=== WHAT TO PRODUCE ===
How many lines in the records below contain the word "computer"? Answer with the number alone.

Saved data entries:
== Segment start ==

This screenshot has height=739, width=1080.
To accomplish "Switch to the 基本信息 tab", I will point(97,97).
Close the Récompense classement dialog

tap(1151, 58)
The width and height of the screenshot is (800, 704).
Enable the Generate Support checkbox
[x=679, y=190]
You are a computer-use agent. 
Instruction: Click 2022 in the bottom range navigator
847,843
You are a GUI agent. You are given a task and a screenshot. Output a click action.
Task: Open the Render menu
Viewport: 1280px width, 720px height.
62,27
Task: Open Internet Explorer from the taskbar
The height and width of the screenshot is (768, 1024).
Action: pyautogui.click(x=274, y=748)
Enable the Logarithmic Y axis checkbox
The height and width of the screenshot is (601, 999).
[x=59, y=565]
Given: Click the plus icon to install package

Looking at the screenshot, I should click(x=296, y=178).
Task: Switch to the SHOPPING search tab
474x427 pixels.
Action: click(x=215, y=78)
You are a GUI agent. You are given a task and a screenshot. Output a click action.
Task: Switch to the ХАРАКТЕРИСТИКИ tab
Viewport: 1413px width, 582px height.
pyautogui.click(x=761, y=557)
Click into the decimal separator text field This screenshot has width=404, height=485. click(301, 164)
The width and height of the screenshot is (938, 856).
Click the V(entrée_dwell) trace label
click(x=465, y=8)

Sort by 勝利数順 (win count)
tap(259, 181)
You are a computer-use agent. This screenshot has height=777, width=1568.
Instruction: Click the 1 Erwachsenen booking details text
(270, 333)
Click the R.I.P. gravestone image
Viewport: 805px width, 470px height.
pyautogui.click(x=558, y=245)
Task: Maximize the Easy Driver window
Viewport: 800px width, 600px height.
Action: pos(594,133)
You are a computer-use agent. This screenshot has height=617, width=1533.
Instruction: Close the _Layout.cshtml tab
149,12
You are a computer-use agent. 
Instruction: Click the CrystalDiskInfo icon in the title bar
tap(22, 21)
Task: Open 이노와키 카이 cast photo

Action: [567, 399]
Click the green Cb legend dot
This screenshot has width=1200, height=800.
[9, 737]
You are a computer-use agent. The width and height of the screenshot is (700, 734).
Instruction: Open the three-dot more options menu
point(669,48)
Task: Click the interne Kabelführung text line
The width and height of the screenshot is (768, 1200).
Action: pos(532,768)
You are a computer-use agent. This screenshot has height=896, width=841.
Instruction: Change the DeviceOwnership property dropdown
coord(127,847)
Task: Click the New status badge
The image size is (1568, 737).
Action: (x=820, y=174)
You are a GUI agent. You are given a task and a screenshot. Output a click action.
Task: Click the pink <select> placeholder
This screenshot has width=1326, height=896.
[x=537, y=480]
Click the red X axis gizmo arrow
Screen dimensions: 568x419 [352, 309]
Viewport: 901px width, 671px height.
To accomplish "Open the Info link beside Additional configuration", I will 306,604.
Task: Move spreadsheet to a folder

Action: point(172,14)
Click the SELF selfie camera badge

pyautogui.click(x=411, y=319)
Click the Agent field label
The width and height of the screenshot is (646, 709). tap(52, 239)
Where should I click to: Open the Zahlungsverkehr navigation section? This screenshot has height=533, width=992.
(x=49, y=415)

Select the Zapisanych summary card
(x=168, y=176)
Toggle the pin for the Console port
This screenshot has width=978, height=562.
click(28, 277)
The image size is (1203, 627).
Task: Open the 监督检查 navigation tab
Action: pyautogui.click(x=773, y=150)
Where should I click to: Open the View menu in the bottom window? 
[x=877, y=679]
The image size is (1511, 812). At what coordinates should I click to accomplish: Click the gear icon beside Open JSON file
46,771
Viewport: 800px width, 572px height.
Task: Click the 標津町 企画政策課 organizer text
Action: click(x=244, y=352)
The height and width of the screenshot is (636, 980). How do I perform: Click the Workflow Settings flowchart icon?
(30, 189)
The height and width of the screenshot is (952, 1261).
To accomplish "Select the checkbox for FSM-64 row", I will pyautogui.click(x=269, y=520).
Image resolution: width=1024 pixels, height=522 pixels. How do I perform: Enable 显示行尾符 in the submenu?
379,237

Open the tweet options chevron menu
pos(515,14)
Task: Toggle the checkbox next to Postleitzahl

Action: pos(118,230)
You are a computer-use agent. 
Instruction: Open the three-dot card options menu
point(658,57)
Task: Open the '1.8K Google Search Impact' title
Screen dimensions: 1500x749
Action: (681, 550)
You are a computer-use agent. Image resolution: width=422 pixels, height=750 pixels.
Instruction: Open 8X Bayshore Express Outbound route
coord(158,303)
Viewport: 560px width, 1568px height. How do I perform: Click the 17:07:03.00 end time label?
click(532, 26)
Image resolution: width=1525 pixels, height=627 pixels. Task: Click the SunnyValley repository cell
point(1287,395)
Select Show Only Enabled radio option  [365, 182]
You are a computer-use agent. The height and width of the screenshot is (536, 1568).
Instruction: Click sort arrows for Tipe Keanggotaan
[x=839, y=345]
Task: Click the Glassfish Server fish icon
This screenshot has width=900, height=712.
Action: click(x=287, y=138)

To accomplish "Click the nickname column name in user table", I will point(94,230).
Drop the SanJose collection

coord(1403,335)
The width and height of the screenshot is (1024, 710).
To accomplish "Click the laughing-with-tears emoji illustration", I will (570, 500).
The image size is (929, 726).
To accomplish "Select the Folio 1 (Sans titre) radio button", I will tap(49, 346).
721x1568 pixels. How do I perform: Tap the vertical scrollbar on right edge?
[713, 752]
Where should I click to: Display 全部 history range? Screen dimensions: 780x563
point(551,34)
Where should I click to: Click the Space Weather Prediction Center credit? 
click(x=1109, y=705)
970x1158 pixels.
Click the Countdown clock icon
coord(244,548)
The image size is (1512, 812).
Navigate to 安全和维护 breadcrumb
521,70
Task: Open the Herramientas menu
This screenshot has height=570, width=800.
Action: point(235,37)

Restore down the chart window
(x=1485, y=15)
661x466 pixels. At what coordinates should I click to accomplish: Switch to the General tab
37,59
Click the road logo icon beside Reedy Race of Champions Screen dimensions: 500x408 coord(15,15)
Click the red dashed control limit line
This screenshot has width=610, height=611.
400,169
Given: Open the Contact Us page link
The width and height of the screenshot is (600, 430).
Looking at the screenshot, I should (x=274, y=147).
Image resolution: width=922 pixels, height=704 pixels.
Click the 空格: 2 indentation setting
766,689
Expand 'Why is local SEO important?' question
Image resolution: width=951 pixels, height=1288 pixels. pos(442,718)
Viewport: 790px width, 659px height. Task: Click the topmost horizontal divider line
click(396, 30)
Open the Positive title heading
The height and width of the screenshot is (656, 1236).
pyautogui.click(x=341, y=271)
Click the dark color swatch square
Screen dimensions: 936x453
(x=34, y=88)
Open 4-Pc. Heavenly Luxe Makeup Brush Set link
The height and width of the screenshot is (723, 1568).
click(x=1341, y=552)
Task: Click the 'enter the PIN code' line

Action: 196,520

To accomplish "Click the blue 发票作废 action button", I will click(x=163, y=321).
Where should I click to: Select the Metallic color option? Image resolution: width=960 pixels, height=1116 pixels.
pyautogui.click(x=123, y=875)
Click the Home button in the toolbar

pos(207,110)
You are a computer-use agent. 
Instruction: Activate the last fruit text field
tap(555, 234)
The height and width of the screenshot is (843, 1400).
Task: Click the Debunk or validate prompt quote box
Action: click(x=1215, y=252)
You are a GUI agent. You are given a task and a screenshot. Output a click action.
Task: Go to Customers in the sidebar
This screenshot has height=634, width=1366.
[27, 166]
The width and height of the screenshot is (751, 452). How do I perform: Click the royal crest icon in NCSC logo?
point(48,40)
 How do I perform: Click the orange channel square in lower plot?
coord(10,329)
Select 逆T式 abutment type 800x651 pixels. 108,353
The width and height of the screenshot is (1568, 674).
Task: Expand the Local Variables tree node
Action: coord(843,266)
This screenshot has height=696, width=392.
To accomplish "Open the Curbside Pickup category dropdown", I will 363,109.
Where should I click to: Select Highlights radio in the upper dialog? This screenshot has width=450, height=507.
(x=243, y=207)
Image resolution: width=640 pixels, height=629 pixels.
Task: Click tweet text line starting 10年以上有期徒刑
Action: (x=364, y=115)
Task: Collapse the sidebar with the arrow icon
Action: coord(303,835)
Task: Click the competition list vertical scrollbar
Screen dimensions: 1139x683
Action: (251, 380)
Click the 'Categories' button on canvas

== Segment end ==

=== RESPONSE TO THE EXERCISE ===
10